### Activity
Only the number is wanted: count the lines in the data with "will" in them.

====== Material to process ======

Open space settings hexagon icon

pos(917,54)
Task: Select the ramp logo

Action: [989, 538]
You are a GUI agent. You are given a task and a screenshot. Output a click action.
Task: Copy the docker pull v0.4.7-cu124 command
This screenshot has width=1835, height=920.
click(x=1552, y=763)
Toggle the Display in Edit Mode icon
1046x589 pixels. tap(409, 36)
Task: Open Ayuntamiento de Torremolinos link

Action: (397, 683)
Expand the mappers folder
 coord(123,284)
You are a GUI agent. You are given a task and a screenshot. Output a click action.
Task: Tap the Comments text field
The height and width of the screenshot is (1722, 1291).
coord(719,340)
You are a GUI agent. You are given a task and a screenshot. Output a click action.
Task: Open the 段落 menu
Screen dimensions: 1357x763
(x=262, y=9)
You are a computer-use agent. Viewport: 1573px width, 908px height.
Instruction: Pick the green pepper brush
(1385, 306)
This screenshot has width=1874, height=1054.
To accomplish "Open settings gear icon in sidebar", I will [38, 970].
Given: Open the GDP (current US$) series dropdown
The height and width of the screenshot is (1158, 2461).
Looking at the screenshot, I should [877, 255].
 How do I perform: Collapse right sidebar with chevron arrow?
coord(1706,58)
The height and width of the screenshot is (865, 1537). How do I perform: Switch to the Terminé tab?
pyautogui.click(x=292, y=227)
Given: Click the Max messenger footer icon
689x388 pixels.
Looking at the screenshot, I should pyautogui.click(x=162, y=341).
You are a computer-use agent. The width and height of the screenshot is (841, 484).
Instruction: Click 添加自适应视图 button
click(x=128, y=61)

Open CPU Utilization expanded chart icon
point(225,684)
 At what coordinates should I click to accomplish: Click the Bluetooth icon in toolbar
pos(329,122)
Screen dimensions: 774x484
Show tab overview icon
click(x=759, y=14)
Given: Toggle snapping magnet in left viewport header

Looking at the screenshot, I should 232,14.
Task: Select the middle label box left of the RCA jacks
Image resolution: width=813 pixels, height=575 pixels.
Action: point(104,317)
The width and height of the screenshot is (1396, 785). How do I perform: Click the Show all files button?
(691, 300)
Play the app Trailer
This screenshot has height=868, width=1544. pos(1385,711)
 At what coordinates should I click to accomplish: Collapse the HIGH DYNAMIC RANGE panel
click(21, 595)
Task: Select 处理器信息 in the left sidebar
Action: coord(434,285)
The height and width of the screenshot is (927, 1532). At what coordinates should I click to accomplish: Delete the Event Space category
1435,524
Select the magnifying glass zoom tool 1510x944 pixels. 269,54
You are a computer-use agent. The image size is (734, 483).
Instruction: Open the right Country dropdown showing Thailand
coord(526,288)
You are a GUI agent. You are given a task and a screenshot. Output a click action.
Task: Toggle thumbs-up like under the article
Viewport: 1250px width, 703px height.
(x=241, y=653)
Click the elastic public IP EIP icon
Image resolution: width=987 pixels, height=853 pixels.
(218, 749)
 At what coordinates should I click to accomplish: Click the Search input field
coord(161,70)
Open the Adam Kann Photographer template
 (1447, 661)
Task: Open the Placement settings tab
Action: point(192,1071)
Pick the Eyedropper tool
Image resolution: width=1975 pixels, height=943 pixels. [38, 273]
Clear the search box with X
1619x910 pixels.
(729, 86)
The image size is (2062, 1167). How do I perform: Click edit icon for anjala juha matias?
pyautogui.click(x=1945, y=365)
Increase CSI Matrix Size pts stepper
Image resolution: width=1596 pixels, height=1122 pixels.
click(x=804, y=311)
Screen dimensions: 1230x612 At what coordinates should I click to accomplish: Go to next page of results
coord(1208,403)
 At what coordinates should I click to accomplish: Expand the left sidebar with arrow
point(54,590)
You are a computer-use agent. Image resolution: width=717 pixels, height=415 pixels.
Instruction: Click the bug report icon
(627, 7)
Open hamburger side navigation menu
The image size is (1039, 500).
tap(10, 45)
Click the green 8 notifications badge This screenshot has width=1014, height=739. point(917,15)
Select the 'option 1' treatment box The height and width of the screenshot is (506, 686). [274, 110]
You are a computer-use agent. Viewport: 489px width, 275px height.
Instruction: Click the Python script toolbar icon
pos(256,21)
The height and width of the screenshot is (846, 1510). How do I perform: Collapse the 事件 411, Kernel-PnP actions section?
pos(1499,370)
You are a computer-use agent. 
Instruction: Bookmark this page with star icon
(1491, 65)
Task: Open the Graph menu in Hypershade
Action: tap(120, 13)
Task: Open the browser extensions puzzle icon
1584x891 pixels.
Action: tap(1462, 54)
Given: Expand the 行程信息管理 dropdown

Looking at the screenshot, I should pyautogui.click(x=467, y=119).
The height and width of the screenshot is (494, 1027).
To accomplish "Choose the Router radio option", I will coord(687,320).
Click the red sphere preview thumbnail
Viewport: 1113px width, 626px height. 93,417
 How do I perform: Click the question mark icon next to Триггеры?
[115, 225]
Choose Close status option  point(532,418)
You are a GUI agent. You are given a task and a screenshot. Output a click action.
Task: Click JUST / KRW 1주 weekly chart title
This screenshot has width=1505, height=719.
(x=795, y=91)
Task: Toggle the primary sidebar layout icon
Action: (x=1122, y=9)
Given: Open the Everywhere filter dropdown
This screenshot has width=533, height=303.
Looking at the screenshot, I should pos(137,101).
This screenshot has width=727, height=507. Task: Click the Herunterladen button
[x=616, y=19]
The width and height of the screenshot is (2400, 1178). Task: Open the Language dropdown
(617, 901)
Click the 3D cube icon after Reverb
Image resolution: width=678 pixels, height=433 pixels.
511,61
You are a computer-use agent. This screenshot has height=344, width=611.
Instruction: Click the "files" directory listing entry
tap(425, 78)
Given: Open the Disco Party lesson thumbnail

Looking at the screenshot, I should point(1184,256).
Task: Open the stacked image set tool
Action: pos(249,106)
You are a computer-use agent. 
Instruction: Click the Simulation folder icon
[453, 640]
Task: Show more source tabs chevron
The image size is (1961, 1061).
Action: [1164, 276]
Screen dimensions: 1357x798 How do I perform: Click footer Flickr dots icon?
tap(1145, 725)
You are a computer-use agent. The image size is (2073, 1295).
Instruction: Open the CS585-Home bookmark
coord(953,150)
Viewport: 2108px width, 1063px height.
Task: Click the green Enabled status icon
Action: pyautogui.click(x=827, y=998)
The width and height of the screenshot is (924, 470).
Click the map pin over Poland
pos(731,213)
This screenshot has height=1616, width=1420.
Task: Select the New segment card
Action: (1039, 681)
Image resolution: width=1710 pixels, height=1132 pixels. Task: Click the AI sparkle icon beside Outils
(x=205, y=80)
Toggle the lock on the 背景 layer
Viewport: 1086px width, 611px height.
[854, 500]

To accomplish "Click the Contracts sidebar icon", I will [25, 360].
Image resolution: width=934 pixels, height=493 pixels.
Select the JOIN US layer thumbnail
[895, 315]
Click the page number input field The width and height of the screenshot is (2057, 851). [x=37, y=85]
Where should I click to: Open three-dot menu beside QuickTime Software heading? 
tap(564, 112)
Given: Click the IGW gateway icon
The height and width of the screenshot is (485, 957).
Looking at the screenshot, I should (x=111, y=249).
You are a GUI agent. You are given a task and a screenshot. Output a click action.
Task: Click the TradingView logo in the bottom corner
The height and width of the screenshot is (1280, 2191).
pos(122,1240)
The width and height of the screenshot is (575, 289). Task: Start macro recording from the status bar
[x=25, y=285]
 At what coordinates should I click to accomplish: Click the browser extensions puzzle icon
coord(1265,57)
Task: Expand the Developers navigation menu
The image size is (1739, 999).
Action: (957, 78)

======

### Answer to this problem
3